## WRITTEN TASK
Format the items from the line with "has height=365, width=831." to the line with "will pyautogui.click(x=61, y=50).", both lines included, as a two-column CSV with the headers input and output. Give one row per item, with its text under input and its answer under output, and put each in a single quoted field with line breaks replaced by spaces.

## RECORD EXCERPTS
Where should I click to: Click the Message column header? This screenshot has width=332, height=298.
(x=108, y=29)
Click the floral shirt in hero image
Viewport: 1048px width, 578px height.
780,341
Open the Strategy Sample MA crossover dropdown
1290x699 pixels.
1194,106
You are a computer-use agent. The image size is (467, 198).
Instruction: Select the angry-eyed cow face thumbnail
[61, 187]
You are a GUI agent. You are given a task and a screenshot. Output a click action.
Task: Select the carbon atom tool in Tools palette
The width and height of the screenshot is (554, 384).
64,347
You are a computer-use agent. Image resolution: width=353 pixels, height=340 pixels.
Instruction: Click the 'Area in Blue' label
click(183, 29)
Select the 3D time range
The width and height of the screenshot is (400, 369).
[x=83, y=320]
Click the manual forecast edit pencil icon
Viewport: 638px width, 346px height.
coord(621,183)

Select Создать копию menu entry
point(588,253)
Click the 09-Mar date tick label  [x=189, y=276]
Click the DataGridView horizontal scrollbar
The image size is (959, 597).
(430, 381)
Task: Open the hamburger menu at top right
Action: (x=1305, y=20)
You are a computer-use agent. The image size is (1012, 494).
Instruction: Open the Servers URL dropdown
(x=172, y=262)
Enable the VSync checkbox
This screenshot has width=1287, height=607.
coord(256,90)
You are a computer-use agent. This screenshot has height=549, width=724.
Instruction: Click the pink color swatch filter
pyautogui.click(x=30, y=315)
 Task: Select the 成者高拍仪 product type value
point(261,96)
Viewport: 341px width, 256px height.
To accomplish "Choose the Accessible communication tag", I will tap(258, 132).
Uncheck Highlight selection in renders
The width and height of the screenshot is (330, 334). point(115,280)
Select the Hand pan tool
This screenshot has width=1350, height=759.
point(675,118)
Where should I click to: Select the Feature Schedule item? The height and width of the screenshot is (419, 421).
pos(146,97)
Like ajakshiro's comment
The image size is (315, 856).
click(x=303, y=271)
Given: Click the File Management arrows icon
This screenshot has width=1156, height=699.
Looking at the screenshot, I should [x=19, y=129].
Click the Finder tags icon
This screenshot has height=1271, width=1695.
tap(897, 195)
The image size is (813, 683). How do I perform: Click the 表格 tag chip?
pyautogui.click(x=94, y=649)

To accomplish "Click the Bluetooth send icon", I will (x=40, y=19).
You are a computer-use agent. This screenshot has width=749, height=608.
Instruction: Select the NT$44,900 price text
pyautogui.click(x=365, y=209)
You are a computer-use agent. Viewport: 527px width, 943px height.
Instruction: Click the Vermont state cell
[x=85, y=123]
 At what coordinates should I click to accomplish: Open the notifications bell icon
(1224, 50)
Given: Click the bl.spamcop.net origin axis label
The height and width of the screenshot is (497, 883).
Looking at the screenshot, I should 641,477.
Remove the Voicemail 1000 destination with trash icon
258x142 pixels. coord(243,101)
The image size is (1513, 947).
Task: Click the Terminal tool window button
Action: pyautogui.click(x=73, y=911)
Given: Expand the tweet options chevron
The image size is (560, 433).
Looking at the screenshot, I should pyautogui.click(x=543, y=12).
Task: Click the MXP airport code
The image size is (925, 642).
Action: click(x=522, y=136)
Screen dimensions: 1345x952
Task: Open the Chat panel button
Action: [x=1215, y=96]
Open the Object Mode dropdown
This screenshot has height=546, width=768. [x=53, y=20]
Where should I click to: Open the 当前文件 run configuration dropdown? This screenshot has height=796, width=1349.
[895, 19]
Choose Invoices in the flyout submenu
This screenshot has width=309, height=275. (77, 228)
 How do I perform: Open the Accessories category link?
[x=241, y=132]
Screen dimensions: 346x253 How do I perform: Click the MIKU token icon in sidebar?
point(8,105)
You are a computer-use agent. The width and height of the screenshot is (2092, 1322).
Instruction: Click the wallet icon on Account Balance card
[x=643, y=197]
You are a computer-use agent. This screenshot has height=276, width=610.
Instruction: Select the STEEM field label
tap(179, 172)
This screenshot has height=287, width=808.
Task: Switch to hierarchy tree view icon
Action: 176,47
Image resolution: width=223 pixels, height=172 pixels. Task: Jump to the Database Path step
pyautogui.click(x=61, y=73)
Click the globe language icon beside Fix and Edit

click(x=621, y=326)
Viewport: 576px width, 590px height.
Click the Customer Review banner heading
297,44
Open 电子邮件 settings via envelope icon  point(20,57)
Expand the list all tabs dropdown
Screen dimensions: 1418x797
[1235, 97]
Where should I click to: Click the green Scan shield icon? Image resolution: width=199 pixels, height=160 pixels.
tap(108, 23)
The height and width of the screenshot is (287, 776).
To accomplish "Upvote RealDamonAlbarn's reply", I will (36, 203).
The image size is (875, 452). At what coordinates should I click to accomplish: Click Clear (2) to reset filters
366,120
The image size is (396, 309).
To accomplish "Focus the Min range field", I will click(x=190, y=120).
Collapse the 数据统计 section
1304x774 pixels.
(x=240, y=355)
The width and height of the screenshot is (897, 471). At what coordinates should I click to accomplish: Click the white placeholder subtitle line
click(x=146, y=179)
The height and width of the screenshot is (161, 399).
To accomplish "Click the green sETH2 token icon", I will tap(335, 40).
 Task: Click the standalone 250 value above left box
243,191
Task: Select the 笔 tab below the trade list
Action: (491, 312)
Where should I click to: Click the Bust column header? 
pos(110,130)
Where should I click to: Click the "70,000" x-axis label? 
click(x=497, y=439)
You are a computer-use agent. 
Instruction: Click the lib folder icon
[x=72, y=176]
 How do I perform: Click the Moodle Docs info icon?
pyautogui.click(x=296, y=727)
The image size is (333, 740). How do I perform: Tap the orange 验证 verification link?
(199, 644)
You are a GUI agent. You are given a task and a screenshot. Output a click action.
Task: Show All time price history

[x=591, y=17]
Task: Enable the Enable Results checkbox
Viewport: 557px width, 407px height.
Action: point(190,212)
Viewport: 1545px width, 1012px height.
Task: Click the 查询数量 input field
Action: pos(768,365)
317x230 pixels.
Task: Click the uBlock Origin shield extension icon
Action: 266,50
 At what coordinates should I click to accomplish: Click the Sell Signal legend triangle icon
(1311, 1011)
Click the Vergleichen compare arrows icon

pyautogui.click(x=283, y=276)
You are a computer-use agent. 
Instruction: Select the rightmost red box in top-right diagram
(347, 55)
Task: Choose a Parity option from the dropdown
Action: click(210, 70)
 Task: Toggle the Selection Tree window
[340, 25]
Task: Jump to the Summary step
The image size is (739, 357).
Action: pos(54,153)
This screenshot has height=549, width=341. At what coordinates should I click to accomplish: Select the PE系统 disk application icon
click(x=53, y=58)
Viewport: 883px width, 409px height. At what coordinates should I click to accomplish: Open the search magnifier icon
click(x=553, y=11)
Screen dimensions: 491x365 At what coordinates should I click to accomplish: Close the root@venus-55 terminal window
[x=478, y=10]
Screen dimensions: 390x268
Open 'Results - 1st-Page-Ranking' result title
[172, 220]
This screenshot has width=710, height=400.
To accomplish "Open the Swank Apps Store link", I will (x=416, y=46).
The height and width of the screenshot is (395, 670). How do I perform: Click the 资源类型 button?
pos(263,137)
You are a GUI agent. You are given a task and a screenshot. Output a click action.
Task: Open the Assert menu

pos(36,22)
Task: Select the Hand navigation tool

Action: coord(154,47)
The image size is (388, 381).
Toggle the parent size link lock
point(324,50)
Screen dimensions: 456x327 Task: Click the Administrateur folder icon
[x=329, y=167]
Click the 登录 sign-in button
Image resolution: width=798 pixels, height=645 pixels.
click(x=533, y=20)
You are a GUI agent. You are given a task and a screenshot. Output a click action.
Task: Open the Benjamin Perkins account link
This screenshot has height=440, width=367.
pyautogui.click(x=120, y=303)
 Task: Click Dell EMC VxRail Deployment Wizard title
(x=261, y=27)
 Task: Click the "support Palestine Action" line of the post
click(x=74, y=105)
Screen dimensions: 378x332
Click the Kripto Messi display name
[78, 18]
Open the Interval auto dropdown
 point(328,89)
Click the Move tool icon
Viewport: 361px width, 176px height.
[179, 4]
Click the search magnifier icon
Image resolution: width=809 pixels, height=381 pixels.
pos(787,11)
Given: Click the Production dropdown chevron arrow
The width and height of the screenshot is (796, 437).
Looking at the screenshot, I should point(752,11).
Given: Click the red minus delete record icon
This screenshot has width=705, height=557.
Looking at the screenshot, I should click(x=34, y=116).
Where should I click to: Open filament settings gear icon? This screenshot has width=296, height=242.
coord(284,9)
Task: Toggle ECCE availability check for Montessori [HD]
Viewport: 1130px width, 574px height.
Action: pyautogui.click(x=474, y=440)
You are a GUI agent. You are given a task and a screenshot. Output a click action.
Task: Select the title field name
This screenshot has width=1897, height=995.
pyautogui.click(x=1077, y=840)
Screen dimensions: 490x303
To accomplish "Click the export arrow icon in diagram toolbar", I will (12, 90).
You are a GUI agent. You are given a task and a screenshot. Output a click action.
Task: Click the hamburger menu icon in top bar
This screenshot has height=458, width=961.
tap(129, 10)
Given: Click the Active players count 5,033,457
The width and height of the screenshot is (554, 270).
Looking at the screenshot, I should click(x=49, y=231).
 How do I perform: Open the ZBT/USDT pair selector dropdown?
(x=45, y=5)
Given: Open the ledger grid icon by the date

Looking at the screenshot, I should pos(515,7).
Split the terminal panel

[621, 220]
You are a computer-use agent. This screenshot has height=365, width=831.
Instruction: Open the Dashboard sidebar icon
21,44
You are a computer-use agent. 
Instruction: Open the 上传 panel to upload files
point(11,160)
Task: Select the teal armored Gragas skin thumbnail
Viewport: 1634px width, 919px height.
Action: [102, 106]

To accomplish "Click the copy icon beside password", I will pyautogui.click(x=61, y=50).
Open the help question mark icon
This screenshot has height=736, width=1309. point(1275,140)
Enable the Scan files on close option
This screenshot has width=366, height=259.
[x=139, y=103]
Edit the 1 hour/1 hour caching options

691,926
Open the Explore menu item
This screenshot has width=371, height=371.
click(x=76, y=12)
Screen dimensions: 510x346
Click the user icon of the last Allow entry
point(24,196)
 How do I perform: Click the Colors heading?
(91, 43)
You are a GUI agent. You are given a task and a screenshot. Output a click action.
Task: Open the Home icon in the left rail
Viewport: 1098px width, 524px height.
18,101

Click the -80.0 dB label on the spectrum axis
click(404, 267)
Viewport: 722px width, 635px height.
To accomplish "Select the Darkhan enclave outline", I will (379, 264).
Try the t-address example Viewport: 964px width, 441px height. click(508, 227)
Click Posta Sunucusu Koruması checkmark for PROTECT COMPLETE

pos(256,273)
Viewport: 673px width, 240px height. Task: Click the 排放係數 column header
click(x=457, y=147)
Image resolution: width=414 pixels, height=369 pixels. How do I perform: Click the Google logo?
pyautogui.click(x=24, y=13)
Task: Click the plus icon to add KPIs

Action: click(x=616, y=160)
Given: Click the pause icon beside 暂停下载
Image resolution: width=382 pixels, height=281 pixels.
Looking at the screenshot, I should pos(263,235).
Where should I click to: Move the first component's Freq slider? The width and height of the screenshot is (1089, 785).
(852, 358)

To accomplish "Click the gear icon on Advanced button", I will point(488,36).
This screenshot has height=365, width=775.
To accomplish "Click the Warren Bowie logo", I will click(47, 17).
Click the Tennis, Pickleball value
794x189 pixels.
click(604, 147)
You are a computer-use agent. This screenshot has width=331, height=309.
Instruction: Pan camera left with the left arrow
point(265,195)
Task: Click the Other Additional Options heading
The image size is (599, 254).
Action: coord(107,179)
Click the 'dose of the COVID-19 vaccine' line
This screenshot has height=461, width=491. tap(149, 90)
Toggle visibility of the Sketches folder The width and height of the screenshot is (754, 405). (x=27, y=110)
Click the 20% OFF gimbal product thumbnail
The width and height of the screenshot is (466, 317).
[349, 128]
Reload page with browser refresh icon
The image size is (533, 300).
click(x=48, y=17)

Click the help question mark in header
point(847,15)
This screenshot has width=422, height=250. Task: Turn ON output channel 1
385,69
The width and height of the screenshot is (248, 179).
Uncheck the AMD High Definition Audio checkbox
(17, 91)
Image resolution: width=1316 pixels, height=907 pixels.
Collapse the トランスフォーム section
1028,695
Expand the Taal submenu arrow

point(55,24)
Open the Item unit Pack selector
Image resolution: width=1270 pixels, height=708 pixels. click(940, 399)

## SOLUTION TO THIS TASK
input,output
"You are a computer-use agent. This screenshot has height=365, width=831. Instruction: Open the Dashboard sidebar icon","21,44"
"You are a computer-use agent. Instruction: Open the 上传 panel to upload files","point(11,160)"
"Task: Select the teal armored Gragas skin thumbnail Viewport: 1634px width, 919px height.","Action: [102, 106]"
"To accomplish ""Click the copy icon beside password"",","I will pyautogui.click(x=61, y=50)."